** Task brief **
Could you turn the stretch of data from the line containing "Identify the location" through the line containing "(180, 326)." into a Markdown table with the columns Row and Text, skipping blank lines and leaving out the pictures?
== Segment start ==
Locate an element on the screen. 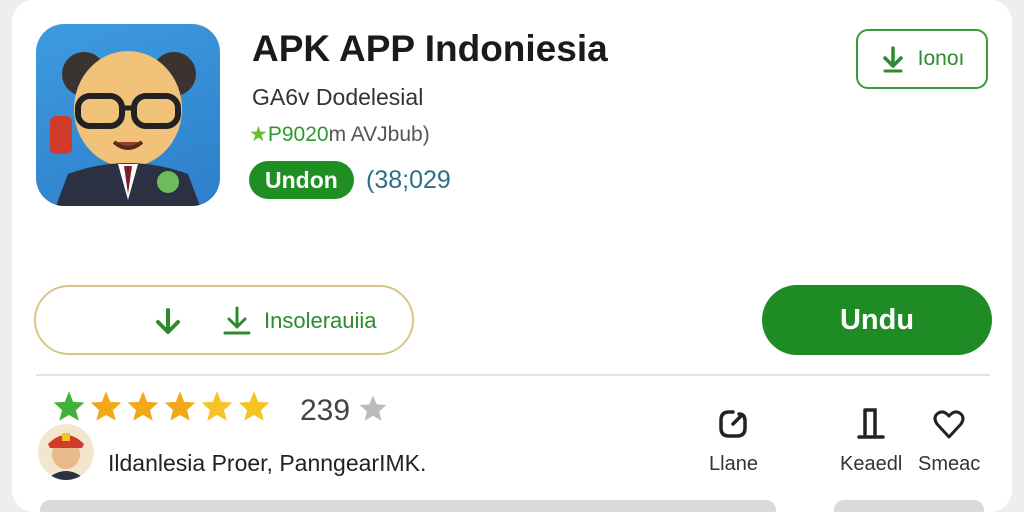  rating-stars is located at coordinates (162, 406).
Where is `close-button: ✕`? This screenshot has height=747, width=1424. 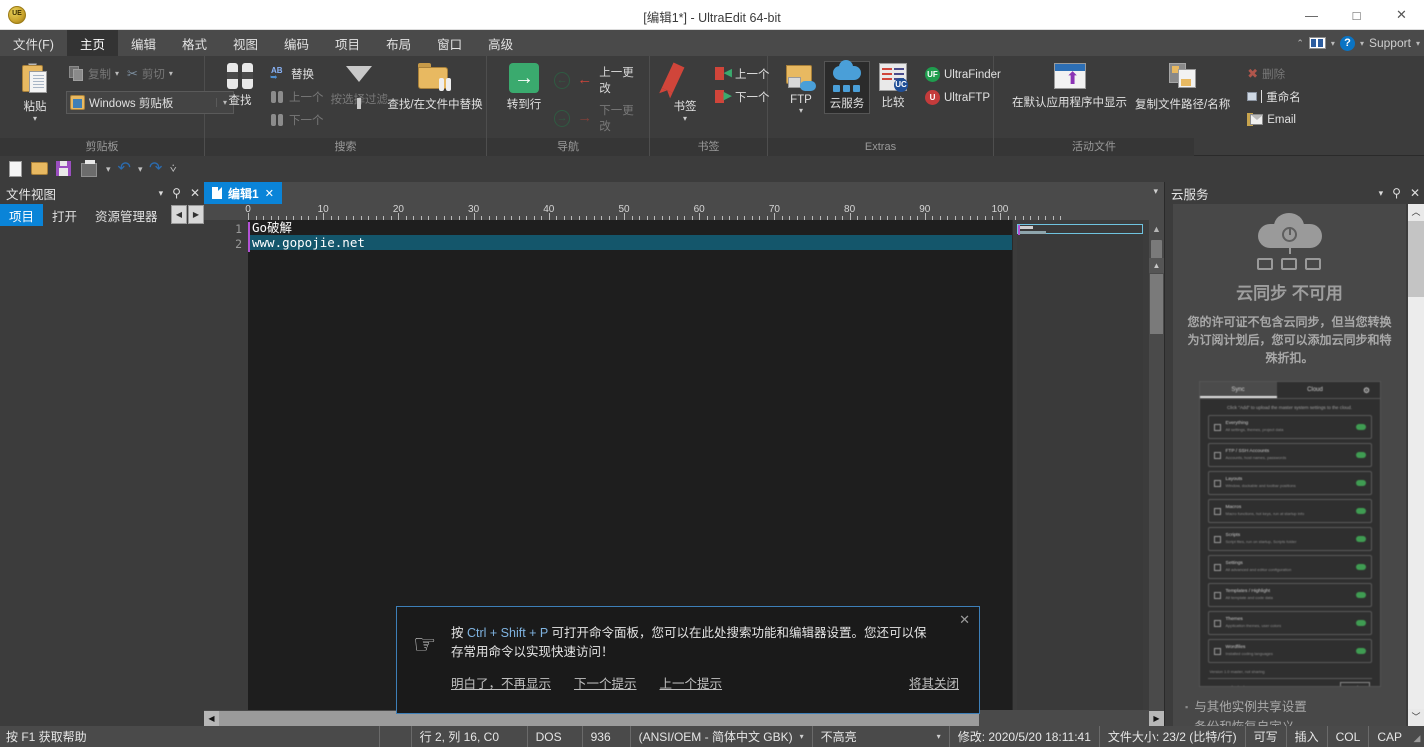 close-button: ✕ is located at coordinates (1402, 15).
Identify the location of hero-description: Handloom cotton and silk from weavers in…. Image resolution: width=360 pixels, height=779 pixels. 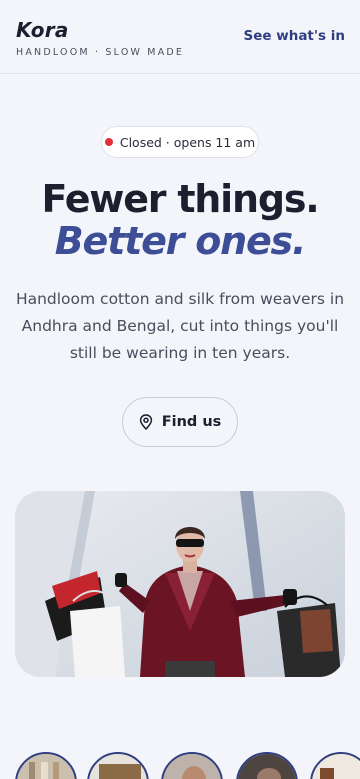
(180, 326).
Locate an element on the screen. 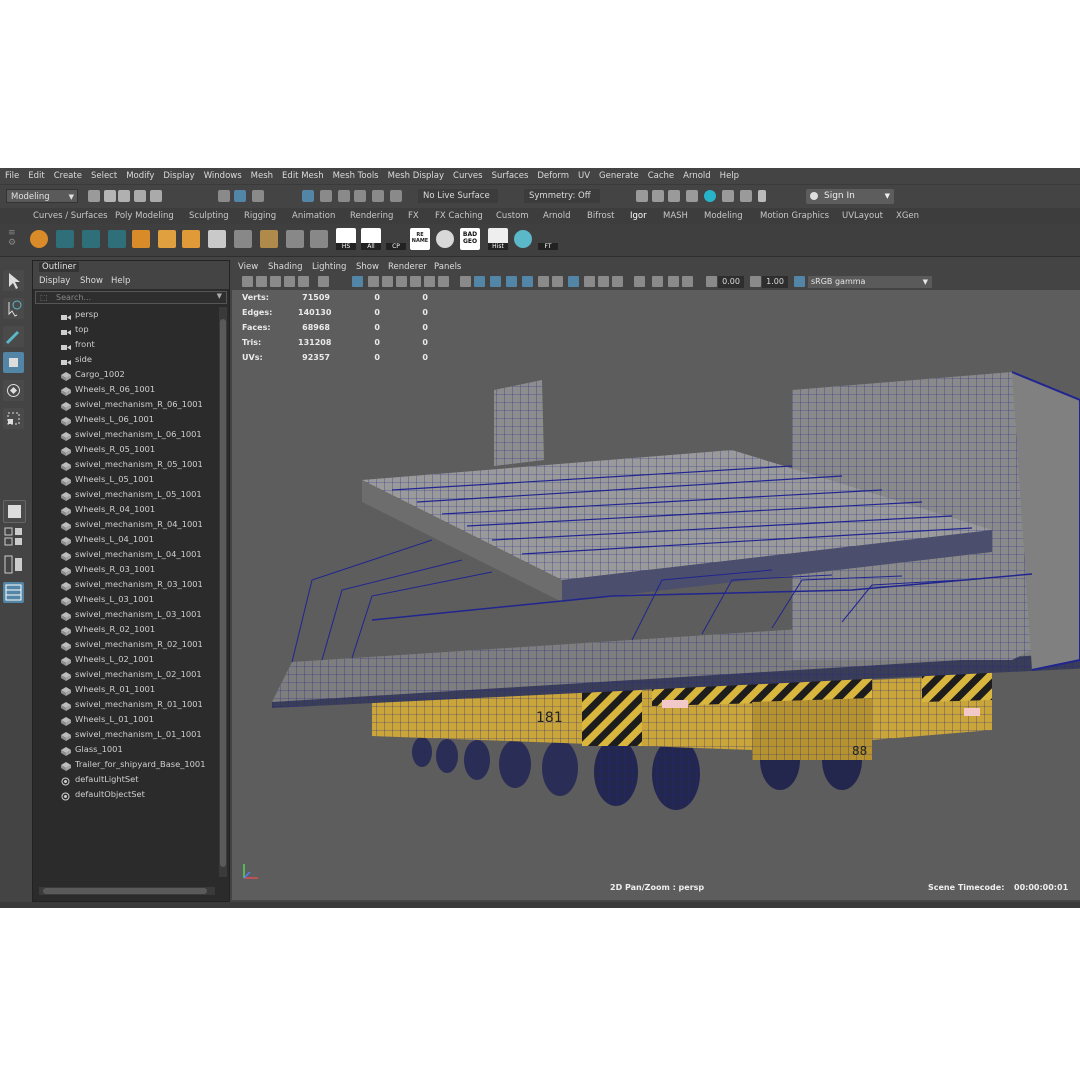 Image resolution: width=1080 pixels, height=1080 pixels. menu-select: Select is located at coordinates (104, 176).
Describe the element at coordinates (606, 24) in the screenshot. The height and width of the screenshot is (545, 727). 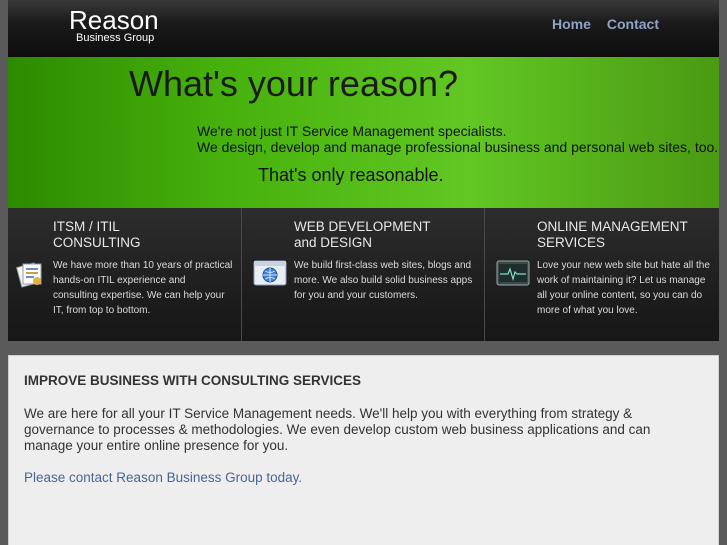
I see `main-nav: Home Contact` at that location.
== Segment end ==
** Response below **
| Row | Text |
|---|---|
| 1 | Identify the location of hero-description: Handloom cotton and silk from weavers in…. Image resolution: width=360 pixels, height=779 pixels.  |
| 2 | (180, 326). |